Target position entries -

------------

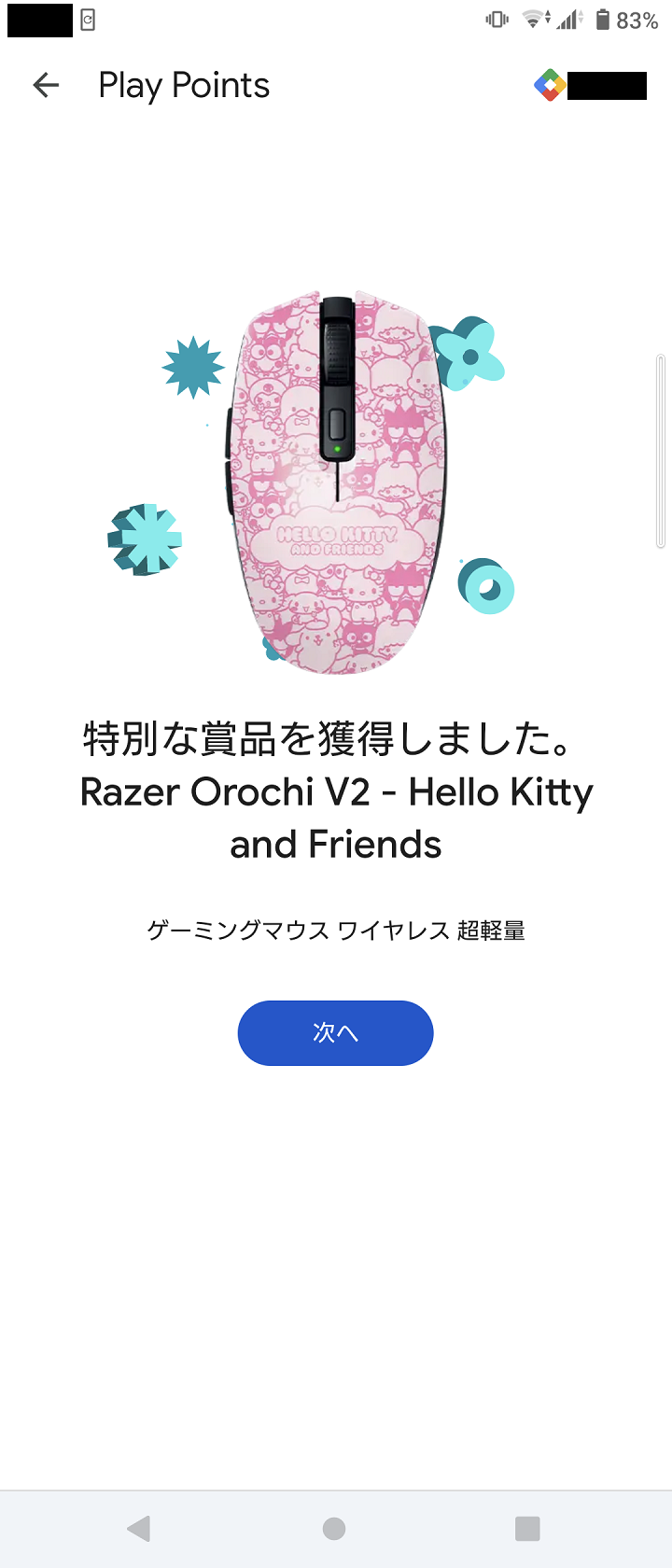The width and height of the screenshot is (672, 1568).
Task: Tap the Razer Orochi V2 prize title
Action: pyautogui.click(x=336, y=819)
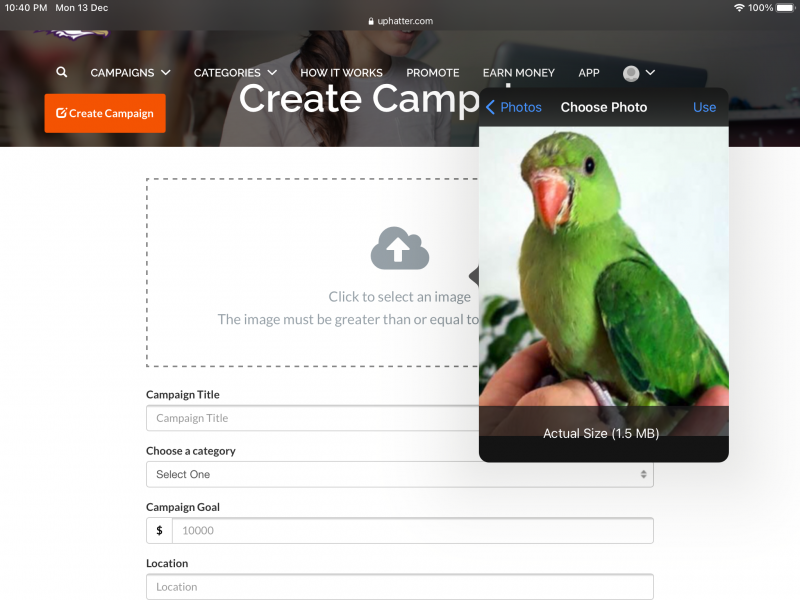Click the dollar sign prefix
This screenshot has height=600, width=800.
159,531
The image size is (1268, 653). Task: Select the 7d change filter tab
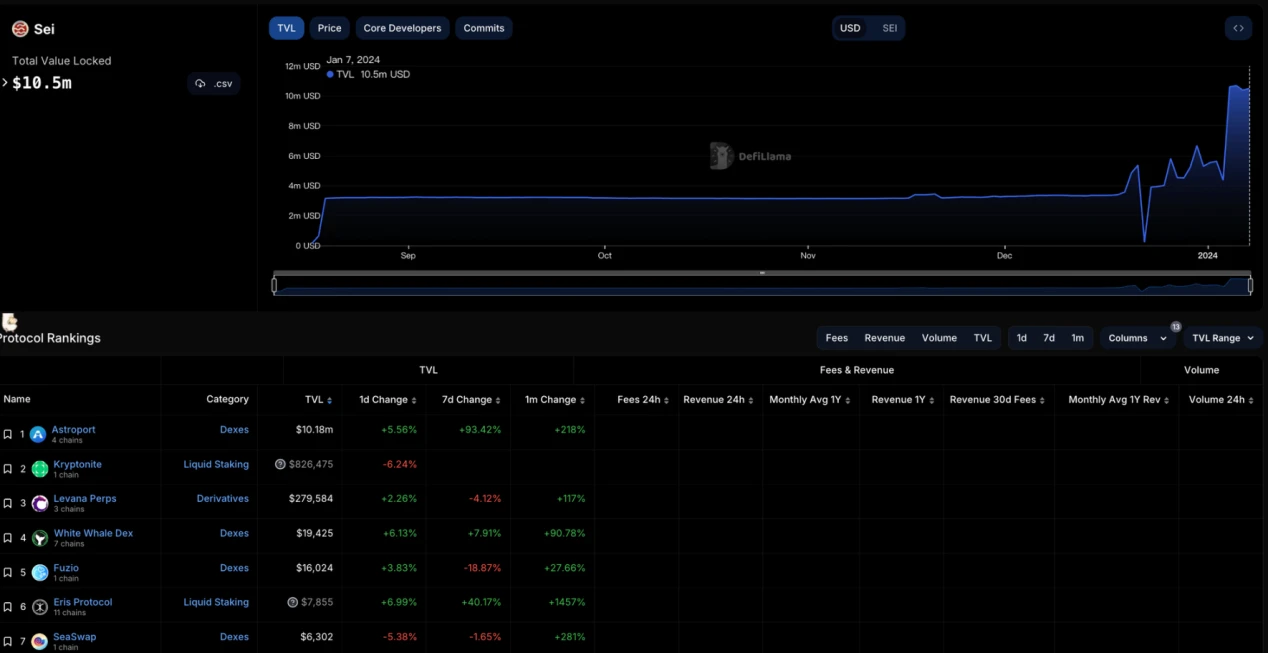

------------

Copy out every line of the entries above word for word, omitting the pictures.

The width and height of the screenshot is (672, 1568).
Task: Tap the Razer Orochi V2 prize title
Action: pyautogui.click(x=336, y=819)
Click the dollar sign prefix
This screenshot has height=600, width=800.
159,531
The image size is (1268, 653). Task: Select the 7d change filter tab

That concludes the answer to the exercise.